FAO : la maladie de la "vache folle" en déclin dans le monde

23 mars 2006

L'encéphalopathie spongiforme bovine (ESB) – ou maladie de la vache folle – est en déclin dans le monde, a annoncé aujourd'hui l'Organisation des Nations Unies pour l'alimentation et l'agriculture (FAO) qui considère cette évolution comme « encourageante ».

« Les cas d'ESB ont diminué chaque année de moitié au cours des trois dernières années », annonce un communiqué de la FAO, publié aujourd'hui à Rome.

« A l'heure où la grippe aviaire monopolise l'attention de la communauté internationale, il est réjouissant de constater que l'on marque des points face à une autre maladie animale susceptible de se transmettre aux humains », indique le communiqué.

L'ESB a tué 474 animaux dans le monde en 2005, contre 878 en 2004 et 1.646 en 2003.

Pour mieux se rendre compte du chemin parcouru, il suffit de rappeler qu'en 1992, plusieurs dizaines de milliers d'animaux ont été victimes de l'ESB, selon les chiffres de l'Organisation mondiale de la santé animale (OIE).

En 2005, la variante de la maladie de Creutzfeldt-Jakob – considérée comme la forme humaine de l'ESB – a tué seulement 5 personnes dans le monde.

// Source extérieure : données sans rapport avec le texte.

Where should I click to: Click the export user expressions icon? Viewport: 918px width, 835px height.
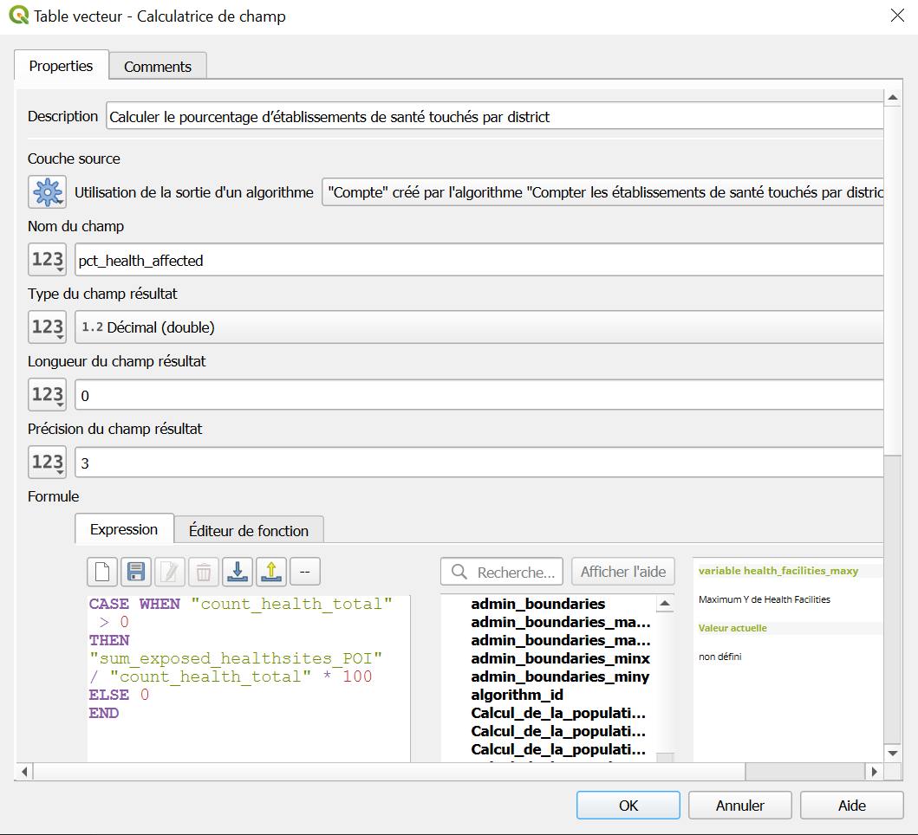[271, 572]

Les 5 décès s'étaient produits au Royaume-Uni – pays le plus touché par l'ESB – où 9 et 18 autres décès avaient été enregistrés respectivement en 2004 et 2003.

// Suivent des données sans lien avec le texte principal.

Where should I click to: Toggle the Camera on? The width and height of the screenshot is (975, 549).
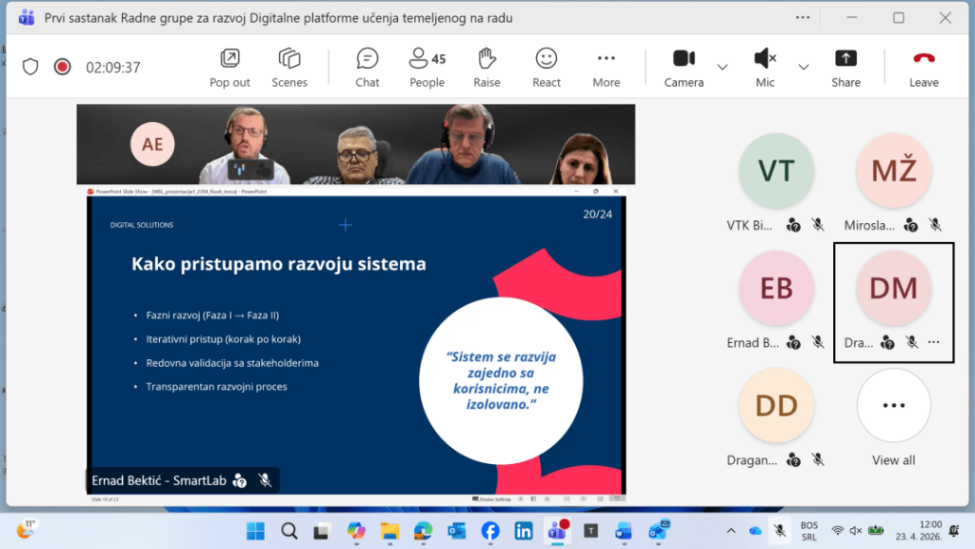click(x=684, y=68)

« Il est évident que l'ESB est en déclin, les moyens mis en œuvre pour vaincre la maladie s'étant avérés efficaces. Mais la consolidation de ce succès dépendra de la capacité de toutes les parties concernées à continuer d'appliquer les mesures prises au plan mondial pour contrer l'ESB », a déclaré Andrew Speedy, expert en santé animale à la FAO.

La FAO insiste sur l'importance de l'approche scientifique en matière de détection et de lutte contre la maladie afin qu'elle puisse être éradiquée dans les pays touchés par l'ESB et maintenue à distance des zones épargnées.

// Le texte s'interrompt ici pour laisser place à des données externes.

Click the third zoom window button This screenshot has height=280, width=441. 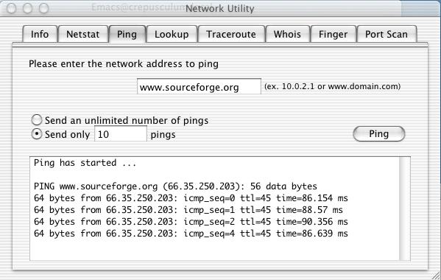pos(43,8)
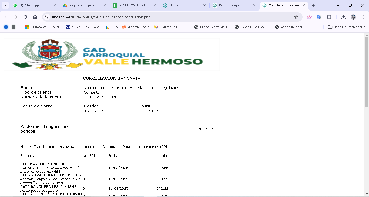Open the Chrome profile avatar
The width and height of the screenshot is (369, 197).
coord(353,17)
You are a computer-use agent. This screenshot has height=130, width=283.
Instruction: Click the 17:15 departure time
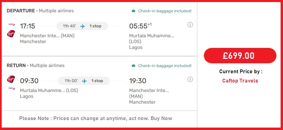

Selon Andrew Speedy, il faut souligner la nécessité de systèmes de traçabilité permettant de suivre l'animal depuis sa naissance jusqu'à l'étal du boucher. C'est le cas en Europe.

« Il faut espérer que d'autres pays suivront et appliqueront, totalement ou partiellement, les normes européennes », a souhaité l'expert.